**The task:** Find the line below with "Where should I". Print it and every line after it exactly, through the last line, leaving out the pictures.

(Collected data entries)
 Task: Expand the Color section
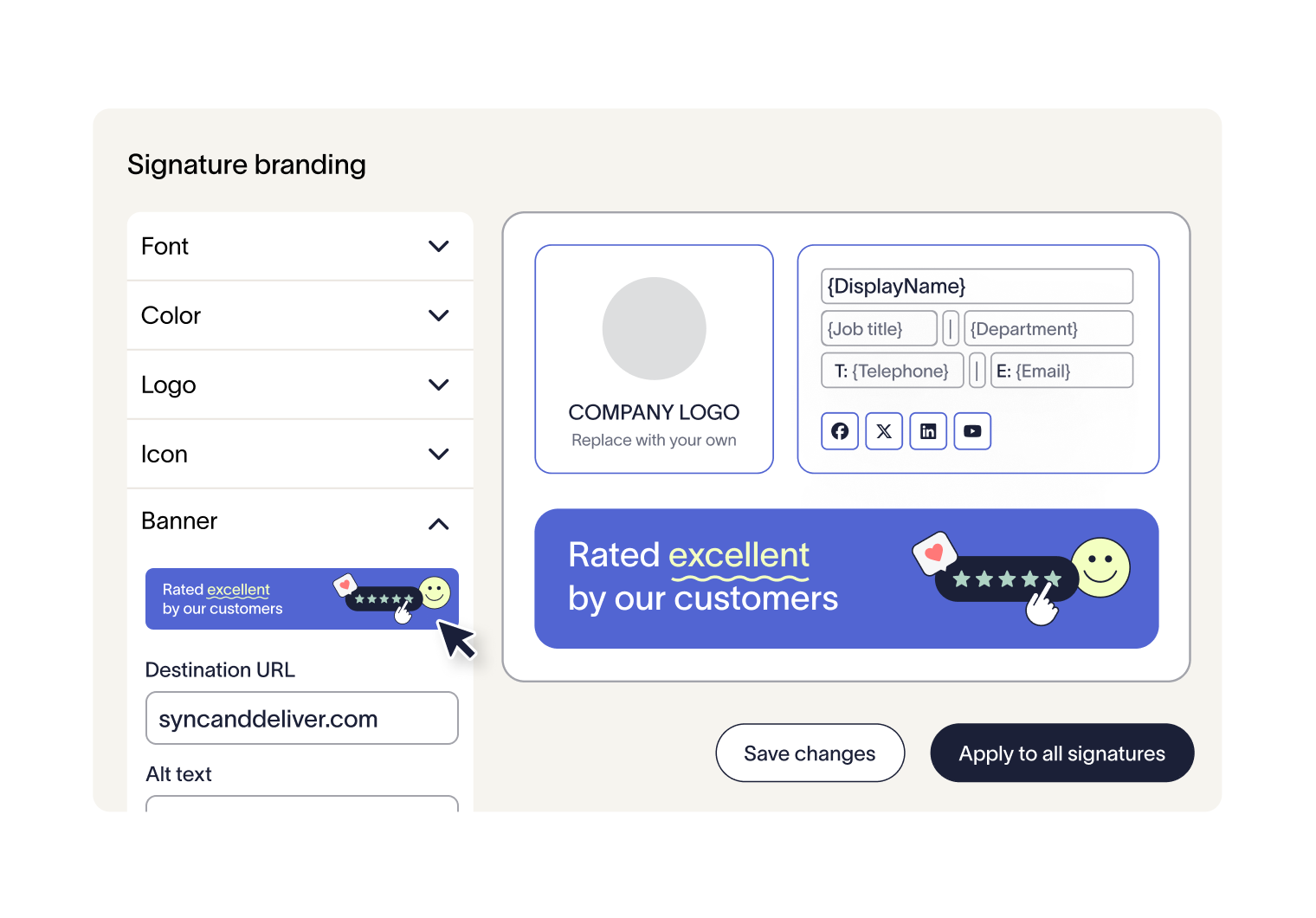point(439,316)
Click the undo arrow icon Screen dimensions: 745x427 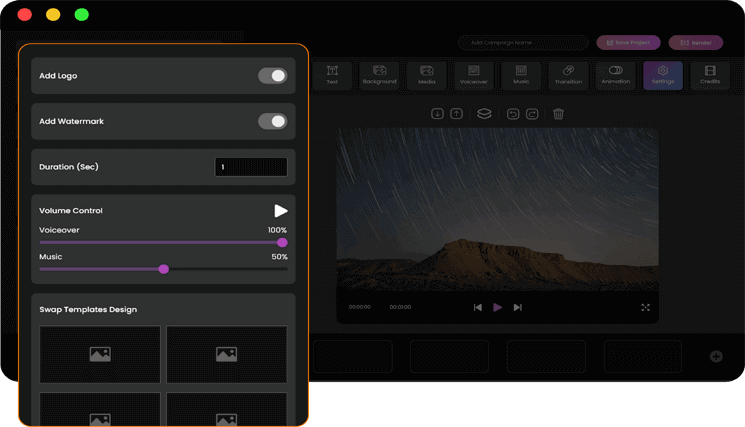(x=513, y=114)
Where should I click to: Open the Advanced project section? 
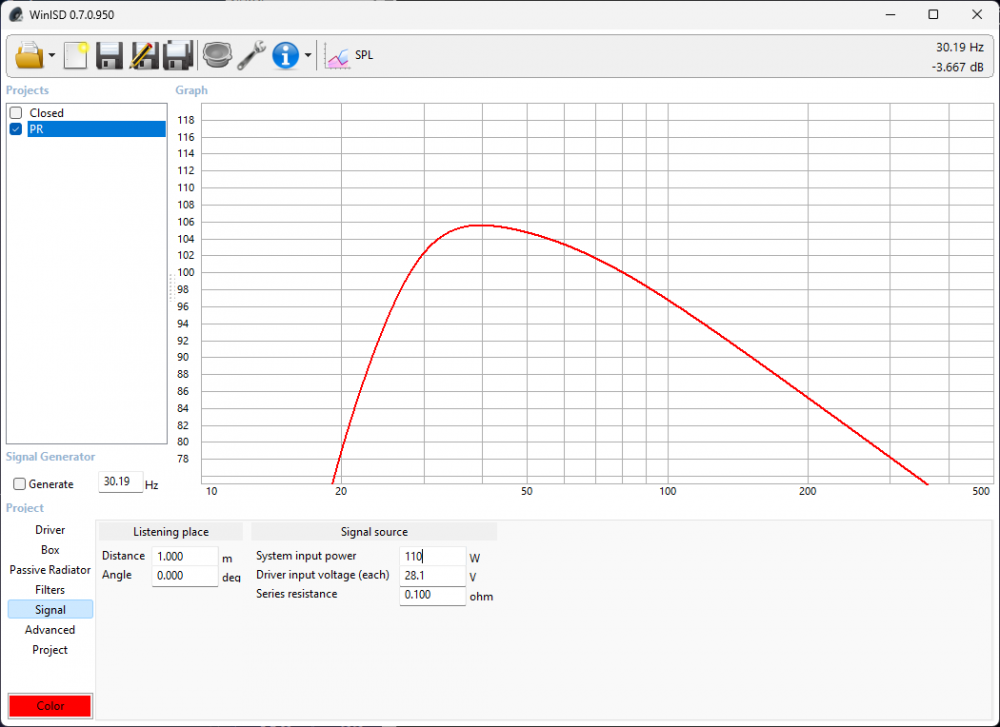tap(50, 630)
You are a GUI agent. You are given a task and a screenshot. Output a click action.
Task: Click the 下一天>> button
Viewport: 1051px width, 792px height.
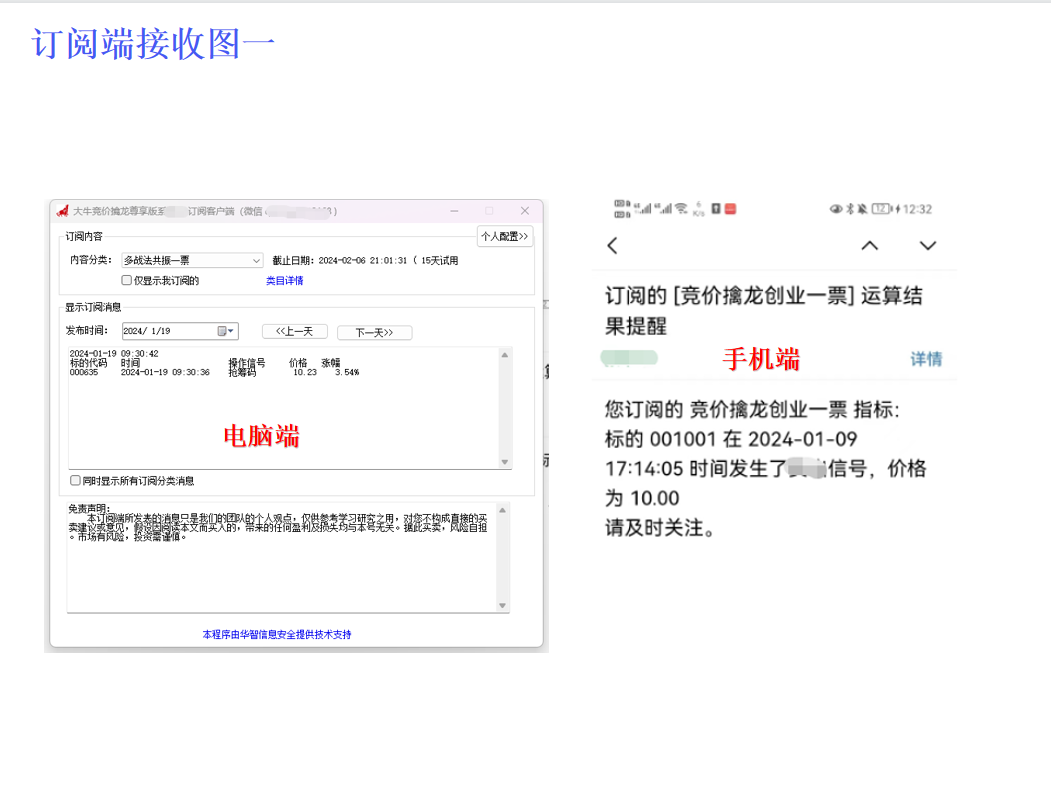coord(374,332)
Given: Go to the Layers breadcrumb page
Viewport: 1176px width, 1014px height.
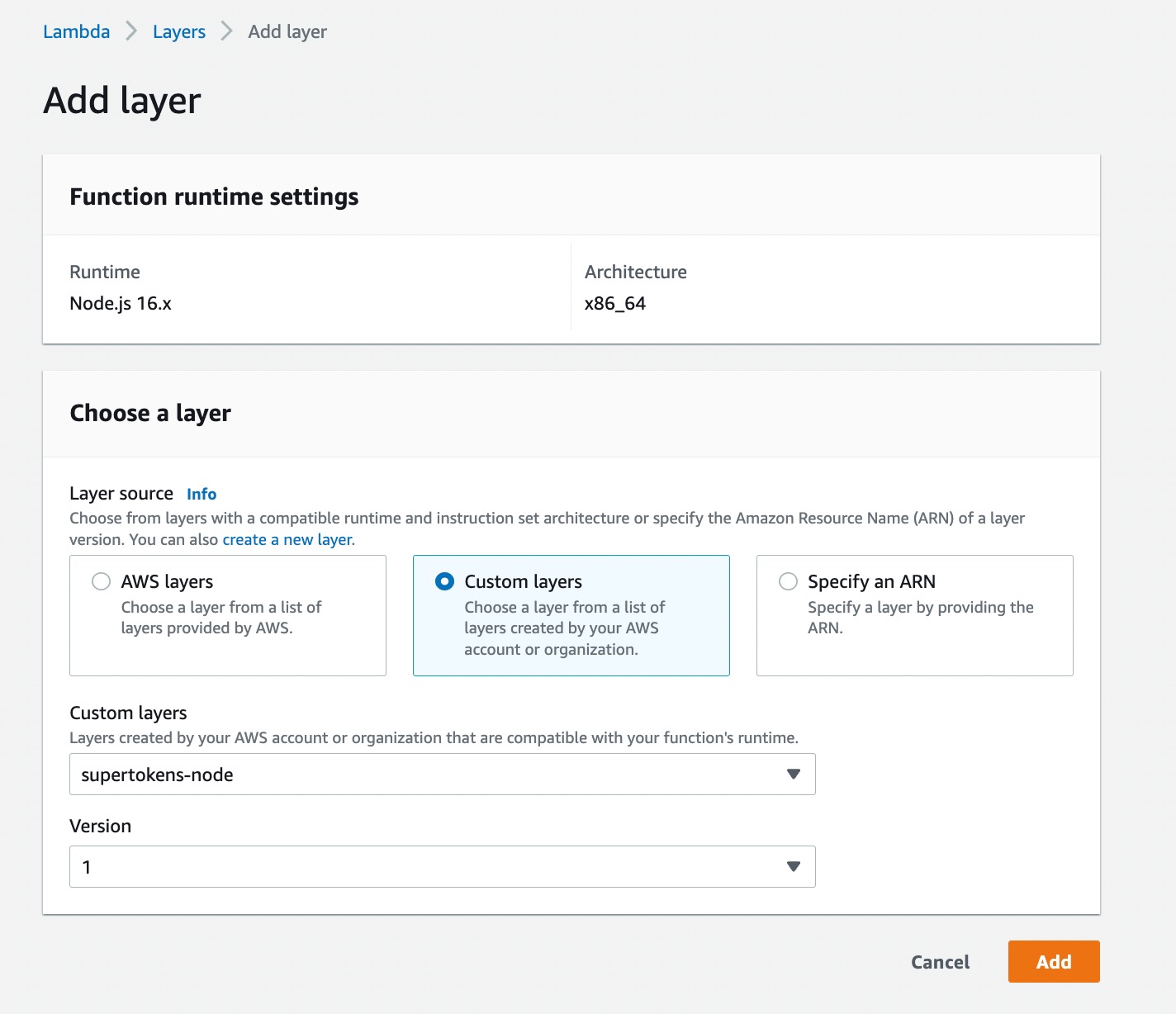Looking at the screenshot, I should point(178,31).
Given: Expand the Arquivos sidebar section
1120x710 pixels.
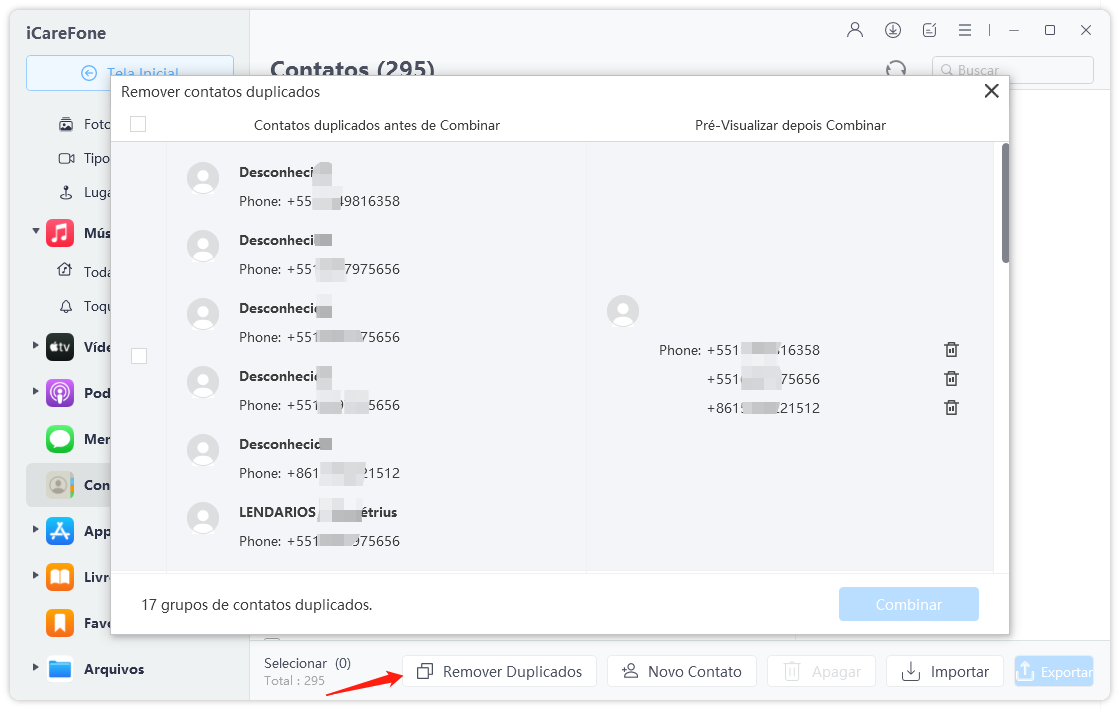Looking at the screenshot, I should coord(36,668).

**Answer below:**
Where should I click to: Open the Advanced project section? 
tap(50, 630)
You are a GUI agent. You are given a task and a screenshot. Output a click action.
Task: Click the 下一天>> button
Viewport: 1051px width, 792px height.
coord(374,332)
Given: Go to the Layers breadcrumb page
Viewport: 1176px width, 1014px height.
Looking at the screenshot, I should point(178,31).
Given: Expand the Arquivos sidebar section
1120x710 pixels.
Looking at the screenshot, I should coord(36,668).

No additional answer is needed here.